Arlene Schindler often says, “I come from a long line of miserable people.” This is her shorthand for growing up in what she calls “an iconoclastic, dramatic Brooklyn Jewish family.” She writes and speaks frequently about issues of Jewish identity, East coast angst and feelings of invisibility at mid-life.
Using humor and affection, she’s tackled topics like dating, marriage to a sex addict, divorce (not a surprise), as well as diet, weight and emotional eating. She’s an author and speaker sharing humorous tales of women’s secrets and desires. Arlene originated the comedy column for The New York Post, writing reviews and profiles of comedians appearing in New York City. It was the first of its kind in the country, helping spur comedy’s greatest growth period. Her writing has appeared in The Los Angeles Times, Daily Variety, Purple Clover, Huffington Post and many other publications.
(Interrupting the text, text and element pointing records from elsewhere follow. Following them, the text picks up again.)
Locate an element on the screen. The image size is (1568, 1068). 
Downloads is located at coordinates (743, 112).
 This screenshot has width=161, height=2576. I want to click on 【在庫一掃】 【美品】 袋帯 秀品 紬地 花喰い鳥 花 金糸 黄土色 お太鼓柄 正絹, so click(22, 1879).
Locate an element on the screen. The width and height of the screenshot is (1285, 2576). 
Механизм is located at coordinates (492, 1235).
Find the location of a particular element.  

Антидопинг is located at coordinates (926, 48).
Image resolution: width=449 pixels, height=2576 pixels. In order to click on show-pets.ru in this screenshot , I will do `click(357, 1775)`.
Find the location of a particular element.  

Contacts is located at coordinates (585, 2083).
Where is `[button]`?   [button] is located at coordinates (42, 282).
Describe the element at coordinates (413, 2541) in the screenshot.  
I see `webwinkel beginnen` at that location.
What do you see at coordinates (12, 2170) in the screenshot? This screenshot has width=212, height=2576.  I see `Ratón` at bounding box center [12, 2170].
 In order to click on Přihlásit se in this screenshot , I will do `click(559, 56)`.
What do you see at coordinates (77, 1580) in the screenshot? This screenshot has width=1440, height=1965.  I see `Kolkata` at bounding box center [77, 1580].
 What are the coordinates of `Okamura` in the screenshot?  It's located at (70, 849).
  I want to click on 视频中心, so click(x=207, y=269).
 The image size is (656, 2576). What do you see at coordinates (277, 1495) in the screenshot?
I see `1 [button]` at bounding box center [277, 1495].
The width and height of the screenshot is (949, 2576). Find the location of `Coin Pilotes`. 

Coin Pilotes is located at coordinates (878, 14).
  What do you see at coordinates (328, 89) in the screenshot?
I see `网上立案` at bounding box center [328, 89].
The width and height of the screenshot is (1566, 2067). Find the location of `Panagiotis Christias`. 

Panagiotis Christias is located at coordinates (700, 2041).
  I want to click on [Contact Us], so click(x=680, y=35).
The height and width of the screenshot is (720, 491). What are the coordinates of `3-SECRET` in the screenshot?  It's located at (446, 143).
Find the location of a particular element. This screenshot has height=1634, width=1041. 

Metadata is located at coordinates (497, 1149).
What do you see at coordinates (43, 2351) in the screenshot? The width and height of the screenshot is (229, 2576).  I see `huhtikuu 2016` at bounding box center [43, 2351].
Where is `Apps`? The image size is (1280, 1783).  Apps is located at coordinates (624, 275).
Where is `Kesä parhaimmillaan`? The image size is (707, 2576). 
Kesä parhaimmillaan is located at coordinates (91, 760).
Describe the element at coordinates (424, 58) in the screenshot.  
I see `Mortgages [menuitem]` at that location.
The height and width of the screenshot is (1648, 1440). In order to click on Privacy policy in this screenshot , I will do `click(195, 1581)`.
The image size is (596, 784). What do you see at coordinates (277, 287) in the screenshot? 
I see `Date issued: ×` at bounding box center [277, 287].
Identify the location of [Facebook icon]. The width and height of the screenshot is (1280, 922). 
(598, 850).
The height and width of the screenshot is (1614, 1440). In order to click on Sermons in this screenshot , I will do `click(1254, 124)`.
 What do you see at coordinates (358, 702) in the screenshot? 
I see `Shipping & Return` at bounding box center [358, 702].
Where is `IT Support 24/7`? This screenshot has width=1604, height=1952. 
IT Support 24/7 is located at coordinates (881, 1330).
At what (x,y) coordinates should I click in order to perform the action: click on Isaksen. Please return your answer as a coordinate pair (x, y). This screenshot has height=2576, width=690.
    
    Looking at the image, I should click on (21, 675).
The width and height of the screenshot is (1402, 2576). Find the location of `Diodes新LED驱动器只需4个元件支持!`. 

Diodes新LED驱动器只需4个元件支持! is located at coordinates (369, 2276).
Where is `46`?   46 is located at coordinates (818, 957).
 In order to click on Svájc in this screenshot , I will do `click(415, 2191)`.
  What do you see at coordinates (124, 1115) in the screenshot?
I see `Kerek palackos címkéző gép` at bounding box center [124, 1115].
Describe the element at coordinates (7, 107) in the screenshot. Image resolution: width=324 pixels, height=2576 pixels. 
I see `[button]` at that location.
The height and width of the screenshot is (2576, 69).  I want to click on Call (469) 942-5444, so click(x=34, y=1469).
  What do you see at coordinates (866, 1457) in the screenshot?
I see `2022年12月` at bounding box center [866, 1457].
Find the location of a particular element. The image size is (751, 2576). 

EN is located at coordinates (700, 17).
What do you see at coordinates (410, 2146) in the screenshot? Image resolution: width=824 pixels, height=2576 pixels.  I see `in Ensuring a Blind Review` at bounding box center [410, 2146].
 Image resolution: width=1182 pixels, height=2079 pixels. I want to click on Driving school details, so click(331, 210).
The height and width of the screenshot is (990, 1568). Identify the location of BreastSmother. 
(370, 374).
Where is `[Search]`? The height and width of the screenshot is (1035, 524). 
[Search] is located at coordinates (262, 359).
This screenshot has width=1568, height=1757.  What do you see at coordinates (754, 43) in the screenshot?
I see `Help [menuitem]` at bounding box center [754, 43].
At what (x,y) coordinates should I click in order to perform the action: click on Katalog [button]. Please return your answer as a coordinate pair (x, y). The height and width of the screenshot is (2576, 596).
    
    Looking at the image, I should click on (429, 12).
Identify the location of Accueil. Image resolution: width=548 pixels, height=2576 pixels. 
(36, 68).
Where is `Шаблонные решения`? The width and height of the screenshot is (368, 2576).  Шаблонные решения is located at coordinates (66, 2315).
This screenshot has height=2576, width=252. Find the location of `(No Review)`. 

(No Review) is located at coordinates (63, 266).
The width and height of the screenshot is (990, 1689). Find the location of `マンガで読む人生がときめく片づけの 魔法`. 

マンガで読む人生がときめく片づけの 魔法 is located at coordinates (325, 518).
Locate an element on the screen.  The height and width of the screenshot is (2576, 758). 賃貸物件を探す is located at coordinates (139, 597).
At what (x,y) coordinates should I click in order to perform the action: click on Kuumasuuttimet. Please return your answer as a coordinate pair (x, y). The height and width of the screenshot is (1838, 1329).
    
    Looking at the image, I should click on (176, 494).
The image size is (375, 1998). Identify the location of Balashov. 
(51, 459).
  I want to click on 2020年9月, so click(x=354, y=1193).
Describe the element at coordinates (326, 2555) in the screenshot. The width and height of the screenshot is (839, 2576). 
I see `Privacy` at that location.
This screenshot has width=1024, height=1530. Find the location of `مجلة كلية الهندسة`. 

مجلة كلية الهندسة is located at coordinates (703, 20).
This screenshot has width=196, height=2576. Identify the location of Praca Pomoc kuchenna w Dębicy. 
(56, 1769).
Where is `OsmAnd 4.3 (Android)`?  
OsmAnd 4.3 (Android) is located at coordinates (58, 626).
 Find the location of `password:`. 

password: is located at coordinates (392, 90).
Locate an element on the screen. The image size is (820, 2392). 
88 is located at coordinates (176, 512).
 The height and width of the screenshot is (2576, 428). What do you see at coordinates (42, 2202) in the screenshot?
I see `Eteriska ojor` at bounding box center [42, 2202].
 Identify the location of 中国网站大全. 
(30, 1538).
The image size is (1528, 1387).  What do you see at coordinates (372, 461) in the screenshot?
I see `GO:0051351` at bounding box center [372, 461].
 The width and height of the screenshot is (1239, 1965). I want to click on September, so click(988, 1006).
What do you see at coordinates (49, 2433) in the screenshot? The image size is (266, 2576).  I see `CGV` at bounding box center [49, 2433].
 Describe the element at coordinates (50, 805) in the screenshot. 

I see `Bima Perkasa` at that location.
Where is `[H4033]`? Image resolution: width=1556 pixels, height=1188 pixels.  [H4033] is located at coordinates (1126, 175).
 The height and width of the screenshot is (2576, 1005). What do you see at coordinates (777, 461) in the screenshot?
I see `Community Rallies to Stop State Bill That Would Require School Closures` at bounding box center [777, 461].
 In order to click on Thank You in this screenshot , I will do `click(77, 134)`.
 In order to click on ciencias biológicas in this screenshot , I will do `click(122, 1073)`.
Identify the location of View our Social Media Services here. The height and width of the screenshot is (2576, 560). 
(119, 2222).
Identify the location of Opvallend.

Arlene’s newly published funny memoir, Stand Up & Heartbreak: A Comic and a Sex Addict Walk Into a Marriage (HumorOutcasts Press), “features love, lies, jokes and pizza…something from all the vital food groups.” She is also a contributor to the anthology Women Under Scrutiny and has written a novel, The Last Place She’d Look. She also contributed to Moms are Nuts: Just Don’t Tell Them We Said So, described as a collection of stories about mothers, grandmothers, mother-in-laws and mother figures who have crossed the paths of some of the wittiest writers and comedians.